A cognitive bias is a systematic pattern of deviation from rationality in judgment. Kahneman and Tversky's research catalogued dozens of them, and they're not flaws — they're features. The brain uses heuristics (mental shortcuts) to make fast decisions with limited information. These shortcuts are usually adaptive, but they create predictable patterns that landing page designers can work with.
The biases that matter most for landing pages cluster into a few categories: anchoring (first information disproportionately shapes judgment), social proof (following what others do), loss aversion (fear of losing outweighs desire for gaining), and cognitive load avoidance (defaulting to the easiest option).

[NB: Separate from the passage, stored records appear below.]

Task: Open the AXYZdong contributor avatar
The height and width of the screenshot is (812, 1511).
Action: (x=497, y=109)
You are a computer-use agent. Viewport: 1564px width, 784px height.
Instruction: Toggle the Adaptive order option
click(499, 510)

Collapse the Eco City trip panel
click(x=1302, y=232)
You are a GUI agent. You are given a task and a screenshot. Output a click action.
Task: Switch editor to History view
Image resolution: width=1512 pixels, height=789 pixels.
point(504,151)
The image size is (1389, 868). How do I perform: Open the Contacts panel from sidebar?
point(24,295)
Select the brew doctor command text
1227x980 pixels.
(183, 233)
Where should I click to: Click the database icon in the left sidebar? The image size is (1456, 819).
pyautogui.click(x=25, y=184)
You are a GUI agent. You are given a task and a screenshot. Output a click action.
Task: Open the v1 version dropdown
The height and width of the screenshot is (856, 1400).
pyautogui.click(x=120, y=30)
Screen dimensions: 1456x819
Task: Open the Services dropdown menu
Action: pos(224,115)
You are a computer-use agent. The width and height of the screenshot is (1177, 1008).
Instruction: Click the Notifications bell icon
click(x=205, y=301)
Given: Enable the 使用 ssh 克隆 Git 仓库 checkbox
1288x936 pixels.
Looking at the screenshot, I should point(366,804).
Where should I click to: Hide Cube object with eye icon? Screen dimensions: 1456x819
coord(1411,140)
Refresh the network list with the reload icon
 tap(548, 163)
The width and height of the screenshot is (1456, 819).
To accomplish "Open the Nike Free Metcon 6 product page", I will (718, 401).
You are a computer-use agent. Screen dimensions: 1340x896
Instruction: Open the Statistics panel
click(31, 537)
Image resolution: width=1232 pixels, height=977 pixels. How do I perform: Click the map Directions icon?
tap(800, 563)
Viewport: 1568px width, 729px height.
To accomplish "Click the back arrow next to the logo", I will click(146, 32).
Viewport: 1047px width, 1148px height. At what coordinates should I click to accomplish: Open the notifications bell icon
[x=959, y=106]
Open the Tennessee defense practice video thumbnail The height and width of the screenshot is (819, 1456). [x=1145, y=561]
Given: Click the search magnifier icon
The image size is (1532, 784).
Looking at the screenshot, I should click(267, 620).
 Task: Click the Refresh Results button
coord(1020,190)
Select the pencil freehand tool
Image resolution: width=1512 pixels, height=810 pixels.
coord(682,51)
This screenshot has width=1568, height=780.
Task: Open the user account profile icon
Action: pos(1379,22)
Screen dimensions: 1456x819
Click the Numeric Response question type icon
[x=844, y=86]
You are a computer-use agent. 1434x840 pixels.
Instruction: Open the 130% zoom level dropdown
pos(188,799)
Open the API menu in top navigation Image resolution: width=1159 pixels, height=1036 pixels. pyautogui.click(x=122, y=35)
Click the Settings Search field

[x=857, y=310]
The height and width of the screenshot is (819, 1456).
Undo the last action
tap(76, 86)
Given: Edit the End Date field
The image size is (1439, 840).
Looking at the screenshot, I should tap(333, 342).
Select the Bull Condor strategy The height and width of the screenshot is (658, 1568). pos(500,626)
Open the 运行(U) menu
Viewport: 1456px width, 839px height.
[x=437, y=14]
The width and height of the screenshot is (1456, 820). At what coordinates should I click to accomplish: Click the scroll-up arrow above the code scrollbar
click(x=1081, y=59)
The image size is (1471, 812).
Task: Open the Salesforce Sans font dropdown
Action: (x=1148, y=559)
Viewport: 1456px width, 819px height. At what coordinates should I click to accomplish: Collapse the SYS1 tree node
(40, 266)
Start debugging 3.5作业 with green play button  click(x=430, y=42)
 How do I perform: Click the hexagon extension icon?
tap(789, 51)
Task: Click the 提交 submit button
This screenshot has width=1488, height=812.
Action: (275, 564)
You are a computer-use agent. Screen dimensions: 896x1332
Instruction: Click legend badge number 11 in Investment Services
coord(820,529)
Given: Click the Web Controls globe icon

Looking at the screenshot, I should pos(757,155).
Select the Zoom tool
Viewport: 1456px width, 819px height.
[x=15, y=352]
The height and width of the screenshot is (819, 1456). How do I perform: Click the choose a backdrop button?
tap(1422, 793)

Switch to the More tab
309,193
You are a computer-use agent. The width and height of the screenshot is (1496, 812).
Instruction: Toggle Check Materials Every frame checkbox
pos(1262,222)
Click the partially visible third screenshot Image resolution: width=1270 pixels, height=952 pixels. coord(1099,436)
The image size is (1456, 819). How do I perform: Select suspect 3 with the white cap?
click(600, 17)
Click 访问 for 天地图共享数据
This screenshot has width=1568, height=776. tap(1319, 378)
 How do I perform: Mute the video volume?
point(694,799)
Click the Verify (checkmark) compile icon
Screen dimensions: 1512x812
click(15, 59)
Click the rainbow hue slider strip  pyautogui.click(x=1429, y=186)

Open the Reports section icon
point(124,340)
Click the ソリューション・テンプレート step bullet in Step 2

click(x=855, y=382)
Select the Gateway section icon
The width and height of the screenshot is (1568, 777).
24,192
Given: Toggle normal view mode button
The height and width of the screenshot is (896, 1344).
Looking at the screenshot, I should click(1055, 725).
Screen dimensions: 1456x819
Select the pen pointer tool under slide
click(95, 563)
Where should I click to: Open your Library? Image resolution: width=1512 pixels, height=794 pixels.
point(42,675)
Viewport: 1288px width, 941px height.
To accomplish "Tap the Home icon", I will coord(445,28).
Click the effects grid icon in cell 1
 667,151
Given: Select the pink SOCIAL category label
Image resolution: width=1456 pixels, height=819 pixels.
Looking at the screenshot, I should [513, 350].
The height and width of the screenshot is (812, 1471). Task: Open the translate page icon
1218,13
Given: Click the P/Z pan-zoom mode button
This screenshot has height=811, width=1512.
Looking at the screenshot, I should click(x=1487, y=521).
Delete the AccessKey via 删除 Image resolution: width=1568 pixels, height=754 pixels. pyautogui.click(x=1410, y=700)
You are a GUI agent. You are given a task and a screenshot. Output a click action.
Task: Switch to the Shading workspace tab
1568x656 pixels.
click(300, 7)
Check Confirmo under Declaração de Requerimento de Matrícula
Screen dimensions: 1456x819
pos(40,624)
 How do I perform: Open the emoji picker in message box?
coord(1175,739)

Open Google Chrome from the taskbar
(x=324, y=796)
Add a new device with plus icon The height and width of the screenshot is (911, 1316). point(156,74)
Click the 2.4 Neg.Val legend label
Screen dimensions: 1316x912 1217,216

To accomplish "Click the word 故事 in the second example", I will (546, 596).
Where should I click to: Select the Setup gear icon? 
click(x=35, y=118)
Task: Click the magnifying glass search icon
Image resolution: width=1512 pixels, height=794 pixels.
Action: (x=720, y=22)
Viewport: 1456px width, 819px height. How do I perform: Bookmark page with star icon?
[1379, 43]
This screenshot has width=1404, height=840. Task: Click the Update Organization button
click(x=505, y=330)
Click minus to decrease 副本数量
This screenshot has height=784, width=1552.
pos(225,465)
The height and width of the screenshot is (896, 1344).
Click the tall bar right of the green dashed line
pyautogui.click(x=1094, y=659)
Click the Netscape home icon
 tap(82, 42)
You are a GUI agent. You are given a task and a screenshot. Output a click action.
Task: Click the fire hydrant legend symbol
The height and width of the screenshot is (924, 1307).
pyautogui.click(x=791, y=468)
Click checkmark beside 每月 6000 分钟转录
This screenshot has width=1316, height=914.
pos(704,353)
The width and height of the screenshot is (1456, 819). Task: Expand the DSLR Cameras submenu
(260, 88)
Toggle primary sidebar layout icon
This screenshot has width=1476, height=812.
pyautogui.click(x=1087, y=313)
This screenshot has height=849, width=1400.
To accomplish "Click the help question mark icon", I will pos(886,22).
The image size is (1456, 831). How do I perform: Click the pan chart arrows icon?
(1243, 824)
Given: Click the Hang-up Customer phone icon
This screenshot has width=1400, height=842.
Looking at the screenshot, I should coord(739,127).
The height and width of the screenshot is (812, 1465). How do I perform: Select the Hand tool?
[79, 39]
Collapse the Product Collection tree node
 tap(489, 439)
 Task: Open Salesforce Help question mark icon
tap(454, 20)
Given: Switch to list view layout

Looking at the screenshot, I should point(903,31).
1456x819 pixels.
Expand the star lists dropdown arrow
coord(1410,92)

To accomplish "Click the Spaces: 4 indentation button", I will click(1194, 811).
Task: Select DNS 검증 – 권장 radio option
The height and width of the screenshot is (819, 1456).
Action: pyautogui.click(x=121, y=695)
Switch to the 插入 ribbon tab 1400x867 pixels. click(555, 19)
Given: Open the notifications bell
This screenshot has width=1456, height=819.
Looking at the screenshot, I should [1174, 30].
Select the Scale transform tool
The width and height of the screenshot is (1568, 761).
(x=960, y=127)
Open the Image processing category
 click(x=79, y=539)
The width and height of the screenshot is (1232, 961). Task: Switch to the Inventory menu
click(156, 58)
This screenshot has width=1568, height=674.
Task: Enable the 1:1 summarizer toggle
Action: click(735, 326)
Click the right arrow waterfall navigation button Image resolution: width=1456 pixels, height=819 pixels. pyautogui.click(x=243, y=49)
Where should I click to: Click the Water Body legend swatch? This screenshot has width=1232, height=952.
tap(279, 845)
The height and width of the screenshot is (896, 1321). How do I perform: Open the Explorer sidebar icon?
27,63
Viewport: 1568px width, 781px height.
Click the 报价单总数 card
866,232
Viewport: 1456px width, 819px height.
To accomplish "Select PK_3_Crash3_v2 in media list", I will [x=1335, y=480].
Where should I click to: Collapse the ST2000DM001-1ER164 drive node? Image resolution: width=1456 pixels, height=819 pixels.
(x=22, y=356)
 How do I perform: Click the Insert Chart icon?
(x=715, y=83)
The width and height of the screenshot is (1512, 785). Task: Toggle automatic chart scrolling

If you understand these four categories, you understand 80% of why visitors convert or don't.
Ethical application of bias knowledge
There's a line between persuasion and manipulation, and it matters. Using anchoring to contextualize your price fairly? Persuasion. Using anchoring with fake "original prices" nobody ever paid? Manipulation. The test: would your customer feel tricked if they understood the technique? If yes, don't use it.
The best CRO practitioners use bias knowledge to remove conversion barriers, not to create artificial pressure. Understanding that visitors experience loss aversion helps you add money-back guarantees. Understanding cognitive load helps you simplify forms. The goal is making it easier to say yes to something genuinely valuable — not tricking people into buying something they don't want.